Optimize Streaming Write Performance for large Data Sets by ChronosMasterOfAllTime · Pull Request #2315 · qax-os/excelize

ChronosMasterOfAllTime · 2026-04-30T03:20:54Z

Description

Replaces #2288 in smaller chunks

Performance and memory optimization of the streaming write path (StreamWriter), the WriteTo/WriteToBuffer output pipeline, and the ZIP compression layer. Profiling against the mzimmerman/excelizetest benchmark suite identified four hot spots — ColumnNumberToName, CoordinatesToCellName, SetRow, and writeCell — which together accounted for the majority of CPU time and nearly all heap allocations per row.

Summary of improvements

Area	Key metric
SetRow hot path	68–79% faster, 94–99% fewer allocations
Full pipeline (SetRow + WriteTo)	67–72% faster, 51–87% less memory
XML-escaped strings	79% faster, 81% less memory
Peak memory (50K×100)	162 MB → 43 MB (−73%)
Allocations (50K×100)	15.1M → 153K (−99%)
ZIP compression	klauspost/compress: ~2× faster than stdlib

Changes

lib.go — precomputed column names

Added columnNames: a package-level precomputed lookup table of all 16 384 column name strings (A–XFD), initialized once at startup via an IIFE. ColumnNumberToName now returns a slice element instead of allocating a new string on every call.
Optimised CoordinatesToCellName to early-return on the common (non-absolute) path, avoiding concatenation with an empty sign variable.
Updated readXML to use the new bufferedWriter.Bytes() method instead of accessing .buf directly.
Replaced archive/zip import with github.com/klauspost/compress/zip.

stream.go — hot-loop optimizations

SetRow rewrite: precomputes rowStr once per row (previously per cell via CoordinatesToCellName), reuses a single xlsxC struct across the inner loop (fields zeroed per iteration instead of allocating a new struct), and reads column names directly from the columnNames table.

Supplied data:
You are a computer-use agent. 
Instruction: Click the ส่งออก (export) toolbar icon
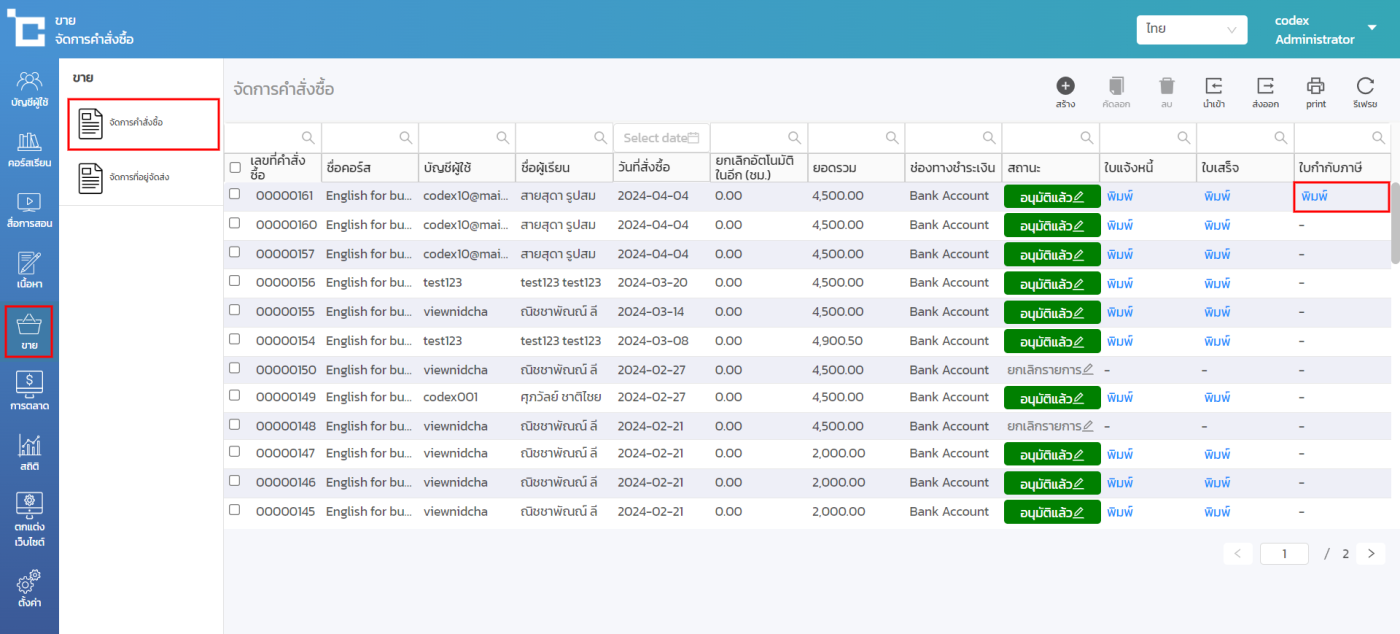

Problems:
A) According to the pull request description on streaming write performance, which import replaced archive/zip in lib.go?
B) Carry on the pull request description on streaming write performance from its last sentence.

Task-by-task results:
A) github.com/klauspost/compress/zip

B)
writeNumericCell: zero-allocation fast path for int, int8–int64, uint–uint64, float32, float64, and bool. Writes the complete <c> element directly to the buffer using strconv.Append* into a [24]byte scratch field, bypassing xlsxC entirely.
writeStringCell: zero-allocation fast path for string and []byte. Writes inline-string XML directly, bypassing xlsxC/xlsxSI/trimCellValue/bstrMarshal/xml.EscapeText. Handles xml:space="preserve" for leading/trailing whitespace. Falls back to slow path for _xHHHH_ escape patterns or strings exceeding TotalCellChars.
writeEscaped: custom XML escaper that scans for <>&"\r; fast-path writes directly when no special chars are found, slow-path does character-by-character replacement (still zero-alloc).
writeCellStart: helper to deduplicate the <c r="…" opening across fast and slow paths.
writeCell: now takes *xlsxC by pointer plus pre-split colName/rowStr, eliminating a ~184-byte struct copy and a string concatenation per cell. Skips xml.EscapeText for numeric/boolean <v> values (digits, ., -, +, E are always safe).
setCellValFunc: inlines all integer type cases directly, removing a redundant second type-switch dispatch through setCellIntFunc.
marshalAttrs: writes directly to *bufferedWriter (no intermediate strings.Builder). Row option validation split into validateRowOpts so XML is only written after validation passes.
parseRowOpts: returns RowOpts by value instead of *RowOpts.
streamCellStyle / colStyles []int: column style lookup is now O(1) via a cached slice built once in writeSheetData, replacing a per-cell O(N) linear scan of worksheet.Cols.

stream.go — `bufferedWriter` memory architecture

Two-phase architecture: below the threshold, all writes go to an in-memory bytes.Buffer. Once the threshold is crossed, the buffer is drained to a temp file exactly once and all subsequent writes flow through a fixed-size bufio.Writer wrapping the file. This bounds peak heap usage to approximately StreamingChunkSize + bioSize regardless of total data size, compared to the previous approach which re-grew a new bytes.Buffer to the threshold size on every flush cycle.
Sync() is now a no-op when bio != nil — bufio.Writer flushes internally when its buffer is full; forcing a flush on every SetRow call (the previous behavior) negated all batching benefit.
New methods: Bytes(), Reset(), CopyTo(w io.Writer), WriteInt(int64), WriteUint(uint64), WriteFloat(float64, ...).
CopyTo: uses a 256 KiB buffered reader to minimize Pread syscalls when copying from temp files (reduces ~3000 syscalls to ~400 for a 100 MB worksheet).
scratch [24]byte: used by WriteInt, WriteUint, WriteFloat to format numbers without heap allocation.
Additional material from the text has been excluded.